#### Task description
Retrieve every line of the data holding the word "will".

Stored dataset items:
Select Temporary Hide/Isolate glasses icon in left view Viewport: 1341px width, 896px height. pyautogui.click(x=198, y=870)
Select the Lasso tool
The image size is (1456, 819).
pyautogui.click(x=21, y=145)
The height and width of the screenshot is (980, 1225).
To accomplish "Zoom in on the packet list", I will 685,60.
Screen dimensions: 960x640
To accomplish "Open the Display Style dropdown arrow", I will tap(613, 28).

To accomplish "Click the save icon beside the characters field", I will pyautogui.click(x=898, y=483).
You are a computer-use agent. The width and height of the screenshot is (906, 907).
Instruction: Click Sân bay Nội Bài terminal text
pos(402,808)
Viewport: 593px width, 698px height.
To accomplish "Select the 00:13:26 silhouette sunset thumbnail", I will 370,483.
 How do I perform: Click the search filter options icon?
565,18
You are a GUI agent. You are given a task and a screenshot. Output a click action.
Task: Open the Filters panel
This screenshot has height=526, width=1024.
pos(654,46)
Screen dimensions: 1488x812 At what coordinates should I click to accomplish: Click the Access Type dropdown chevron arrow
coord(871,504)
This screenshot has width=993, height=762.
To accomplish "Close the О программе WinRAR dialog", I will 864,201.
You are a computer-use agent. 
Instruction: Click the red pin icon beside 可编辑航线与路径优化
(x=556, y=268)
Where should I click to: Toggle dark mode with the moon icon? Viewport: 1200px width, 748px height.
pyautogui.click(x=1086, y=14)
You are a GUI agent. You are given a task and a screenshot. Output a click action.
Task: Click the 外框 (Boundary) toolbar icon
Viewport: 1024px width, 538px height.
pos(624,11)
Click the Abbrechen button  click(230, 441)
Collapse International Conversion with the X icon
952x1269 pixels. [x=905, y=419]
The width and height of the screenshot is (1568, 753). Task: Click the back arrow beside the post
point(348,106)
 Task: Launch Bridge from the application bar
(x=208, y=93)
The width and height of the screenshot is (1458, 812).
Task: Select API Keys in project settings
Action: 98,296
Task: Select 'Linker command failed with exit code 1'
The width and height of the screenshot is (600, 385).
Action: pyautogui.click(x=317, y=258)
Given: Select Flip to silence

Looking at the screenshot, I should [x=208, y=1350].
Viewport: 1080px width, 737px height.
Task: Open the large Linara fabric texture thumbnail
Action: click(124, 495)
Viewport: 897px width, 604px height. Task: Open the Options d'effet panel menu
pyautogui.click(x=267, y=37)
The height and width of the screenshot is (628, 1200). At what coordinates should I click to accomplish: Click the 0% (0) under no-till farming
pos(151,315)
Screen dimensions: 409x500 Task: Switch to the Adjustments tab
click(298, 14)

#### Expected output
To accomplish "Zoom in on the packet list", I will 685,60.
To accomplish "Open the Display Style dropdown arrow", I will tap(613, 28).
To accomplish "Click the save icon beside the characters field", I will pyautogui.click(x=898, y=483).
To accomplish "Select the 00:13:26 silhouette sunset thumbnail", I will 370,483.
To accomplish "Close the О программе WinRAR dialog", I will 864,201.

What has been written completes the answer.